VOL. 128 | NO. 242 | Thursday, December 12, 2013
More on Unwanted Calls
By Vic Fleming
Last week, I thanked all who had weighed in on the issue of stopping unwanted calls from marketers. One contributor (“Tanya”) sent me what was represented as something that had helped “cut down on phone calls to me.”
The attachment’s dated language rang a bell. This was not something Tanya herself wrote. It was not of recent vintage. It also was not the work of Andy Rooney, although more than 10 years ago, it was circulated in an email that represented it as such.
Urban legend sites have analyzed this item since at least as early as 2003 and determined it to be pretty much a joke, from stem to stern. My guess is that it’s much older than even 10 years, but who has time to track down urban legends anymore?
I’m not opposed to jokes. Thus, I will summarize it. Suffice it to say its length is disproportionate to its cleverness.

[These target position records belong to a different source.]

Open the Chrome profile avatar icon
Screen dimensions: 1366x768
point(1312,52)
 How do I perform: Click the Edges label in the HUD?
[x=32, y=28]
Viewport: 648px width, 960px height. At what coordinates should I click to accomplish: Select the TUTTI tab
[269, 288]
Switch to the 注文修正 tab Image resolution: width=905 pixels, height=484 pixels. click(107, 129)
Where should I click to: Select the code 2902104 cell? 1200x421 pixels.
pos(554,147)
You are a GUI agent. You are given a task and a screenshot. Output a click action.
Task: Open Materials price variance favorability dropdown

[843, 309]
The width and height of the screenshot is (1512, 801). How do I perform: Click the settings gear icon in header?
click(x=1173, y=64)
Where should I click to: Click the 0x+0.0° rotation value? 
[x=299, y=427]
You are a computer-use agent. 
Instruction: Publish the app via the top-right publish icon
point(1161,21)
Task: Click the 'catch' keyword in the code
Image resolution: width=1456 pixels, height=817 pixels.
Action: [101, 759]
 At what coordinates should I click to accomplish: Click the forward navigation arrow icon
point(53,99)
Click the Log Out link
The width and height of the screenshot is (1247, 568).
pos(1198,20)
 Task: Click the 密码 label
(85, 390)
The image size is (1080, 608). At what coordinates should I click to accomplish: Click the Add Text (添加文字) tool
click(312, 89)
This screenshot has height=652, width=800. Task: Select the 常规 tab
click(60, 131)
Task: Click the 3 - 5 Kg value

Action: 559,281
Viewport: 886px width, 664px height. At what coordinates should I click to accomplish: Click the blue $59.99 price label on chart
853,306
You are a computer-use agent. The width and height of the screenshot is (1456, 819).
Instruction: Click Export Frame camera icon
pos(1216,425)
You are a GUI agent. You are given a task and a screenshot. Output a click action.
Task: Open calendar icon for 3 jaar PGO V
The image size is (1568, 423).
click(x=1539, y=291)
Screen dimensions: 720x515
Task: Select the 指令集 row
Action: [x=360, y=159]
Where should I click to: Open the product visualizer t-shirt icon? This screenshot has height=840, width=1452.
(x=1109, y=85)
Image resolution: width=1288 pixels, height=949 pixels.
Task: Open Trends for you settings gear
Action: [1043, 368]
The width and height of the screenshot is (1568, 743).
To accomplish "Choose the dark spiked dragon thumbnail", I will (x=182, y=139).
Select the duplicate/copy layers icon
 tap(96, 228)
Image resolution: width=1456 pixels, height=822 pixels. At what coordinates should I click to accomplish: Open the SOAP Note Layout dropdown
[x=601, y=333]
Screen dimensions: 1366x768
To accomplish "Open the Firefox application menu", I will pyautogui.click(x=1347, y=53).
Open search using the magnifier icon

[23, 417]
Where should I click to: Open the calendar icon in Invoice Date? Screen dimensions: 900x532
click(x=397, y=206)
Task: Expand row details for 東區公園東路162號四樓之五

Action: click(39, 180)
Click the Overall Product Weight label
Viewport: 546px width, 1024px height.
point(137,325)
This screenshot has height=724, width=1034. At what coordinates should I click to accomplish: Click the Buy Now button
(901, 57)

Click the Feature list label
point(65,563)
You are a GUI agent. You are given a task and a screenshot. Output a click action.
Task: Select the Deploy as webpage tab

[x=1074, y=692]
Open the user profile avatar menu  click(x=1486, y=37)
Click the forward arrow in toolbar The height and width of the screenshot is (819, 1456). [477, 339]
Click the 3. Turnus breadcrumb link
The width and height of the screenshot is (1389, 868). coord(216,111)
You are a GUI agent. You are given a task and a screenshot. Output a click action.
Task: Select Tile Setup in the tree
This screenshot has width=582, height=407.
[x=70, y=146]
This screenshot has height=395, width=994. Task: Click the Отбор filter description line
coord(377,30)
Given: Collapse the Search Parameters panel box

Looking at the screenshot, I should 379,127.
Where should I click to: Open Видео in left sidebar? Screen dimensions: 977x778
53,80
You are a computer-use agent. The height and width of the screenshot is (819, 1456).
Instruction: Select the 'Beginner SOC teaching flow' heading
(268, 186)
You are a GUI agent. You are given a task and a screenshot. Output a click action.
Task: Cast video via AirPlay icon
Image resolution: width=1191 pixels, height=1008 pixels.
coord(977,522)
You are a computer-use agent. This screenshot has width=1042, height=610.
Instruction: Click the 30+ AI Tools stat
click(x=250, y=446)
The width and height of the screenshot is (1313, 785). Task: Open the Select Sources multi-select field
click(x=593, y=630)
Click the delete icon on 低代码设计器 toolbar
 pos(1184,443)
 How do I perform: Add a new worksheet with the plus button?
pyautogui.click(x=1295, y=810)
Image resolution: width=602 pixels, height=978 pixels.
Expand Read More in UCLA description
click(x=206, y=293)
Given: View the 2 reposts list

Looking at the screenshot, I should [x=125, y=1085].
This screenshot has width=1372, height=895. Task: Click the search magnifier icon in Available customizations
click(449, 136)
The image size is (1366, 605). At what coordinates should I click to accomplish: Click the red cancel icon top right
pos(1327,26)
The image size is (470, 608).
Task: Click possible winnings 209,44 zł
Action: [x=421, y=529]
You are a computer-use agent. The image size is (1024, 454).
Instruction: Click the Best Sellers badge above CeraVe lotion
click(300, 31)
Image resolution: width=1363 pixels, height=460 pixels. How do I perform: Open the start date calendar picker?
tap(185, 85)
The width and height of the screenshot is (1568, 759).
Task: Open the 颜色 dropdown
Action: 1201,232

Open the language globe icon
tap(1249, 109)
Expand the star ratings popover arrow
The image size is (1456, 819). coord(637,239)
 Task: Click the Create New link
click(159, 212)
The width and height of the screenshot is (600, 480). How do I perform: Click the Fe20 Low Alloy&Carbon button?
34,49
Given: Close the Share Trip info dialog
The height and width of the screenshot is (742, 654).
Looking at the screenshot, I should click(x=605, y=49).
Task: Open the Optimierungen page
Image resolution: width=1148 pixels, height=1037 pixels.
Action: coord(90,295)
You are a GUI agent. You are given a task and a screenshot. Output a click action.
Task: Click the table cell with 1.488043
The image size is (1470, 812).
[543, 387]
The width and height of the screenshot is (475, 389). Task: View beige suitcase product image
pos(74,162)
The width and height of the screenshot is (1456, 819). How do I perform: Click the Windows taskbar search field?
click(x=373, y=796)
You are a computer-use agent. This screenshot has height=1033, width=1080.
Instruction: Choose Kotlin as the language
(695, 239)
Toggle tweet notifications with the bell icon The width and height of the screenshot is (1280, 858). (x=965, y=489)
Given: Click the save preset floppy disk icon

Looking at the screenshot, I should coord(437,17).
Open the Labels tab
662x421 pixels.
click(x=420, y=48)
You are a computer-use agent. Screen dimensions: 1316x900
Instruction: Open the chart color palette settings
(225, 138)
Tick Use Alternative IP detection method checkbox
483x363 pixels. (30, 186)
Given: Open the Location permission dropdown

Tip 1, captioned “Three Words That Work!,” encourages recipients of marketing calls to say, “Hold on, please,” and then not return to the phone. The idea being that marketers will remove from their lists the numbers of folks who won’t talk to them.
Tip 2: When you answer and no one speaks on the other end, press the pound-sign button repeatedly. “This confuses the machine that dialed the call [sic] and it kicks your number out of their system.”
Tip 3 addresses junk snail mail, advising that you send what you receive to advertisers, in their own prepaid envelopes. Mixing it up is OK: “Send an ad for your local chimney cleaner to American Express. Send a pizza coupon to Citibank.” This will cost “them” money and “they” will see the errors of their ways.
The tip sheet concludes: “If enough people follow these tips, it will work – I have been doing this for years, and I get very little junk mail anymore.”
We don’t know the originator’s ID, but the idea that consumers can stem the tide of unwanted ads sent through the mail is – well, let’s just say it speaks for itself.
I did, in fact, re-register all phone numbers associated with my wife and me at the Federal Trade Commission’s online Do Not Call Registry. Check it out at www.donotcall.gov. At this site, there’s a link that facilitates the submission of a complaint, but only after the number has been registered for more than 31 days.
Notably, the complaint-filing link reminds us that charities, political organizations, and telephone surveyors are not barred from calling.
In musing about all that I’ve received, I’ve developed a spiel that I am planning to use on the next caller who purports to be in the group not covered by the do-not-call thing: “Please remove my name and contact information from your records. And please give me your name, and the name and contact information for your organization, so that I can follow up tomorrow to make sure this has been done.”
We’ll see how that goes. I’ll keep you posted.